Images don't belong in the copy. Output the rest of the data exactly.

### [Data for this task]

┄┄┄┄┄┄

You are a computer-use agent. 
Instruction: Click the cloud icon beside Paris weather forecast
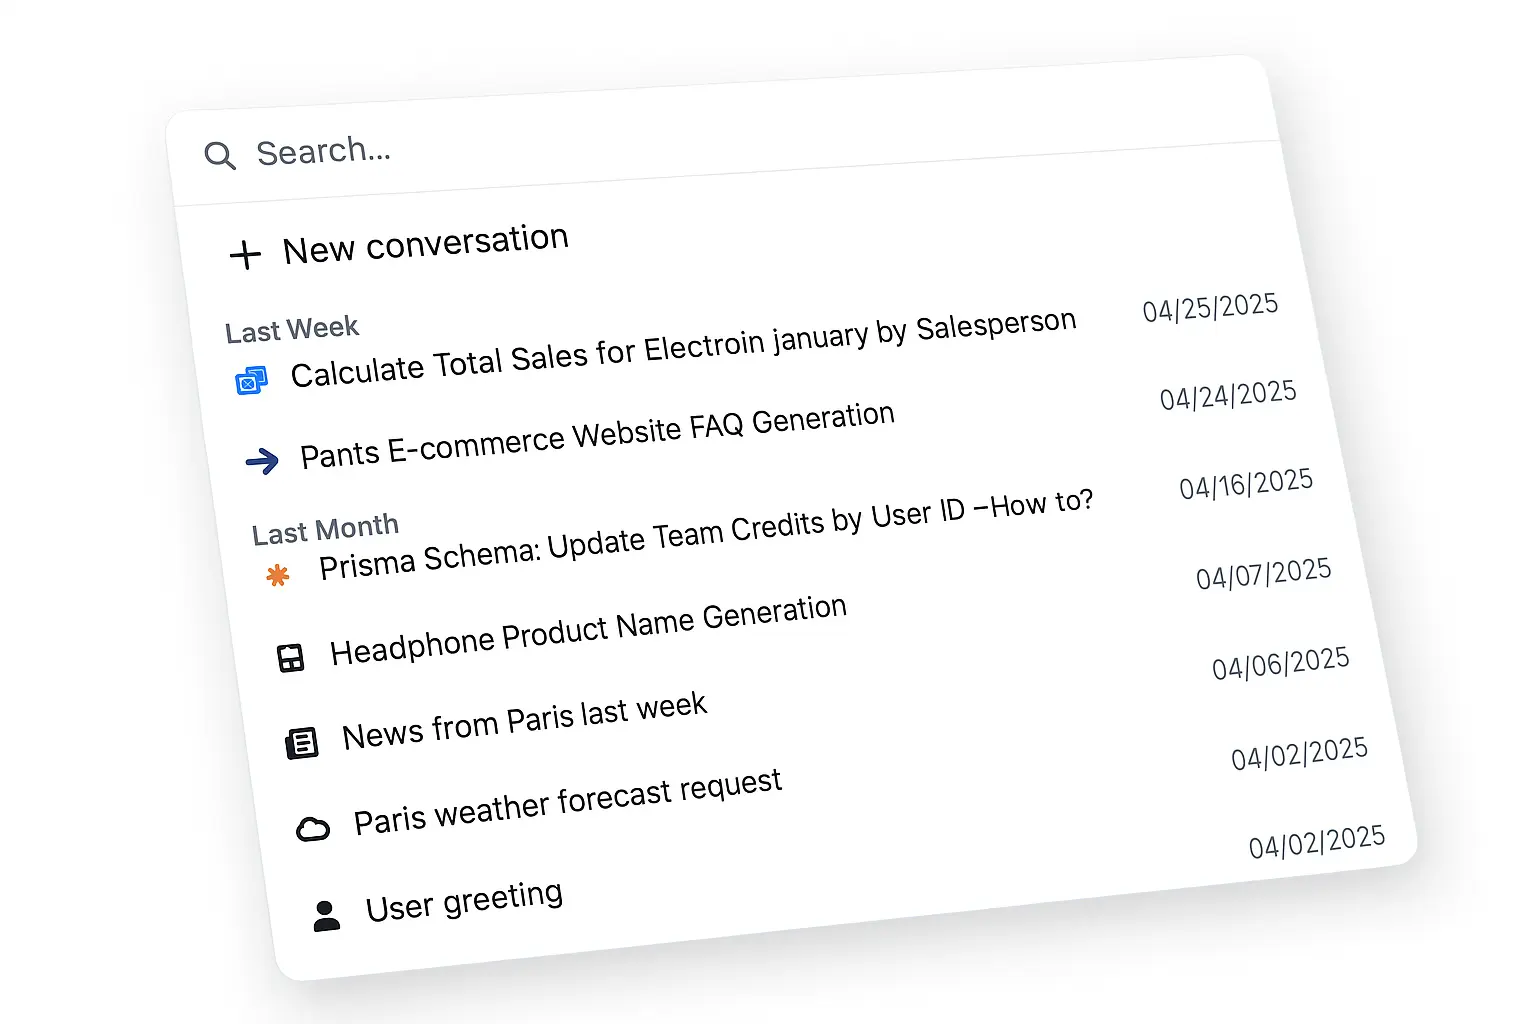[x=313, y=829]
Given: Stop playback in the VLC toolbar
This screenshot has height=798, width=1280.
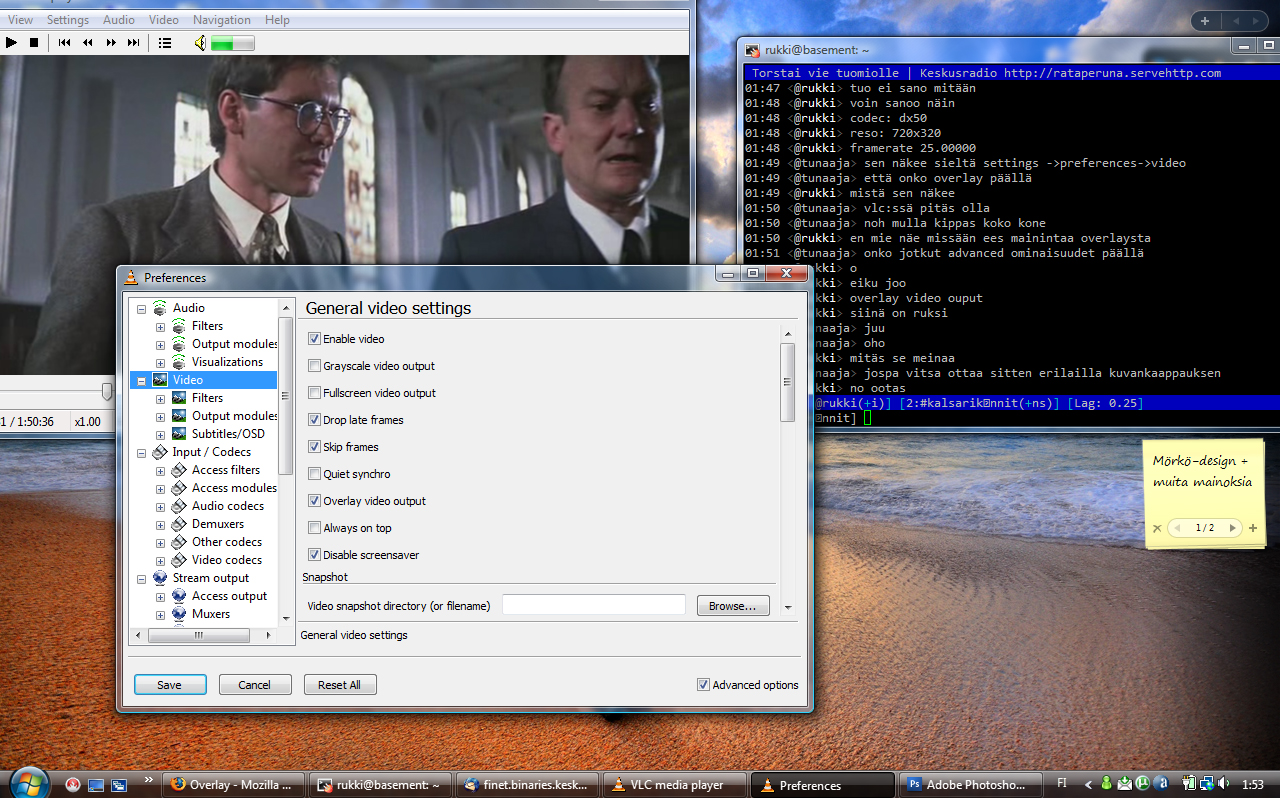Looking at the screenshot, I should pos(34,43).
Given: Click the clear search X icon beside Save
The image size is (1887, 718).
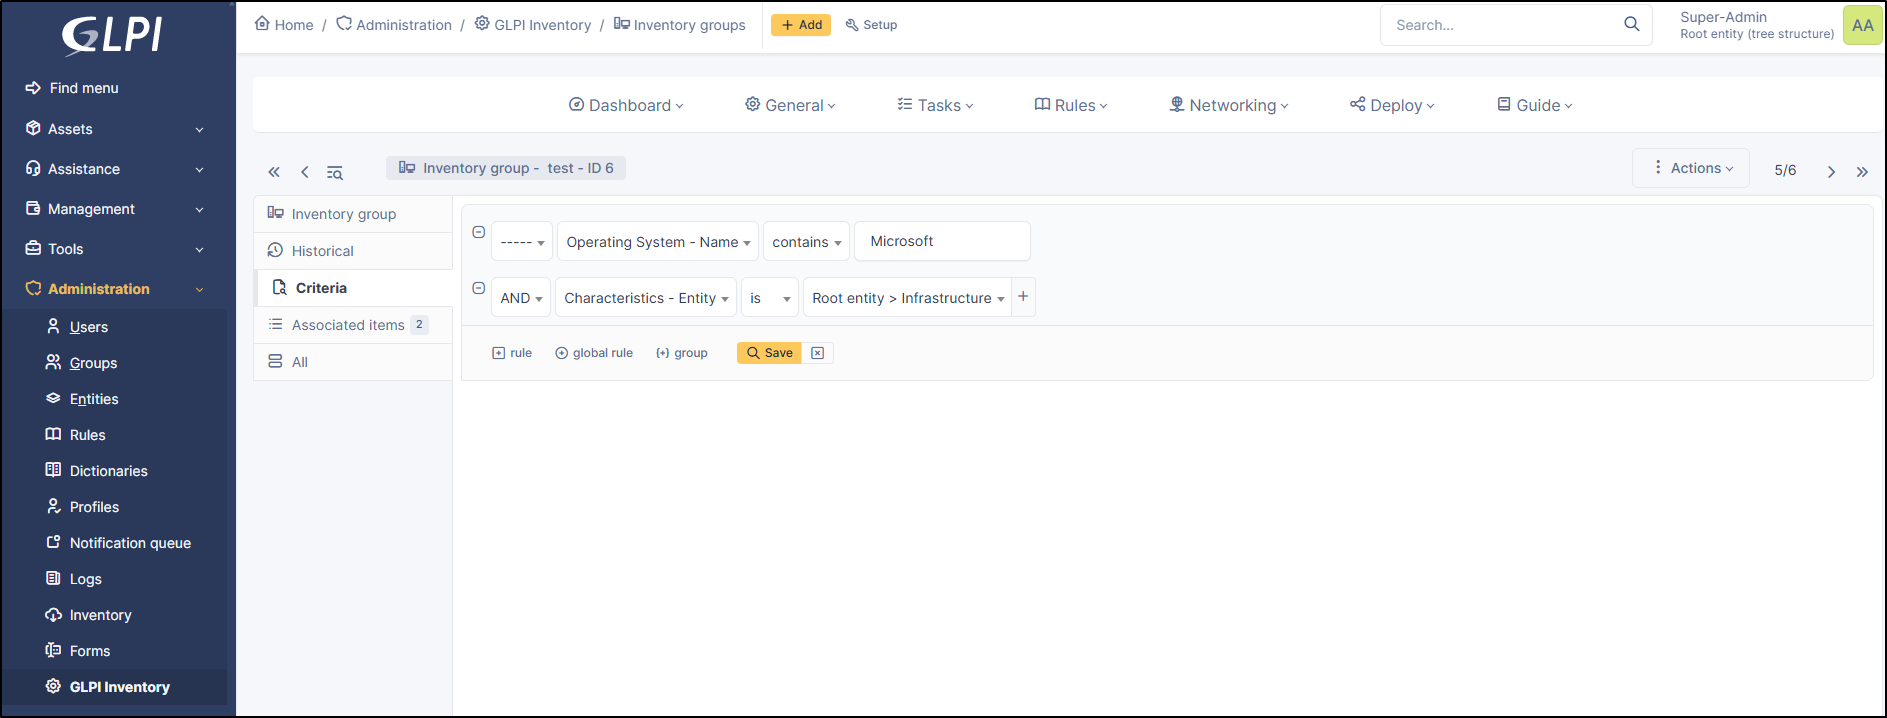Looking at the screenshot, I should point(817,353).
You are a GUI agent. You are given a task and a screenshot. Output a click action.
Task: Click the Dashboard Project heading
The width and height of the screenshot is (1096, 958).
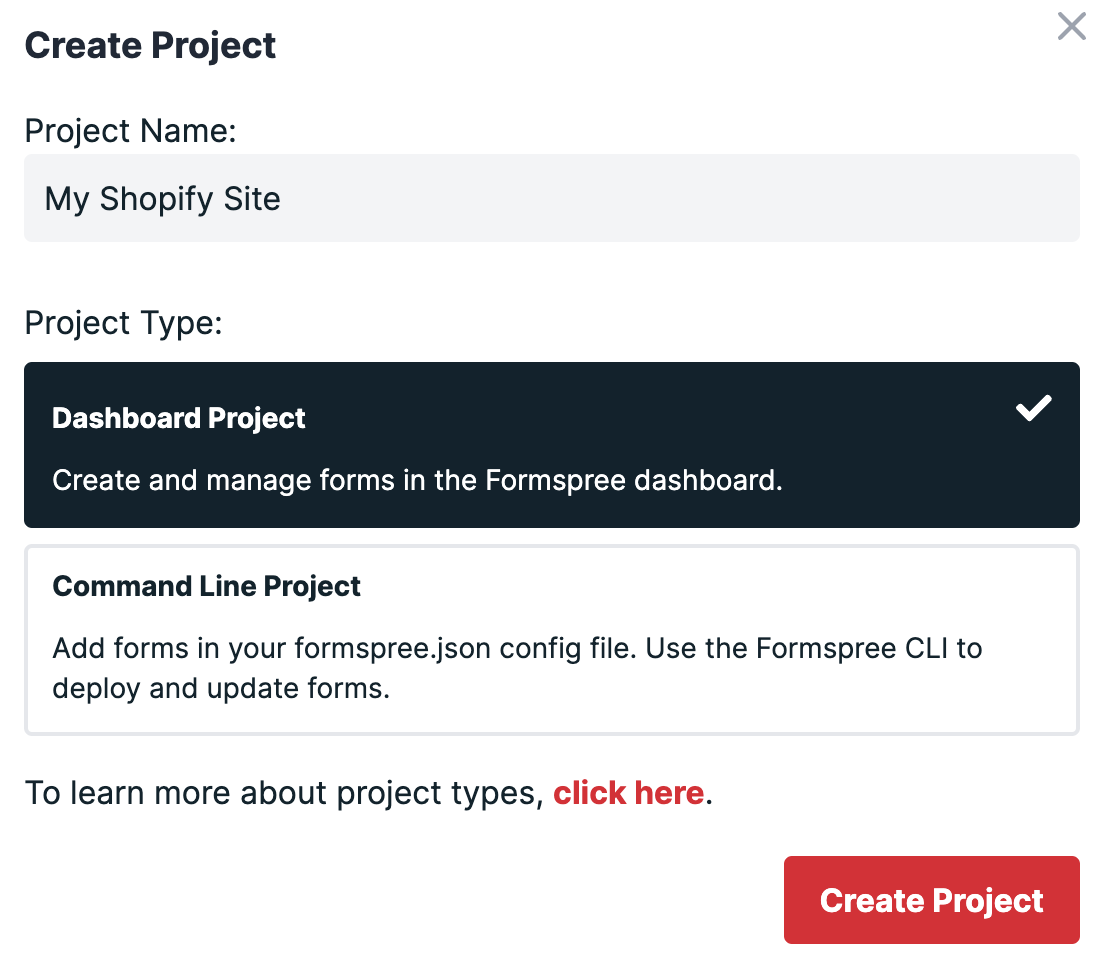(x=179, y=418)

┄┄┄┄┄┄

### [Answer for the task]
You are a computer-use agent. 
Instruction: Click the cloud icon beside Paris weather forecast
[x=313, y=829]
Given: Stop playback in the VLC toolbar
This screenshot has height=798, width=1280.
Looking at the screenshot, I should pos(34,43).
Given: Click the clear search X icon beside Save
The image size is (1887, 718).
Looking at the screenshot, I should point(817,353).
You are a GUI agent. You are given a task and a screenshot. Output a click action.
Task: Click the Dashboard Project heading
The width and height of the screenshot is (1096, 958).
(x=179, y=418)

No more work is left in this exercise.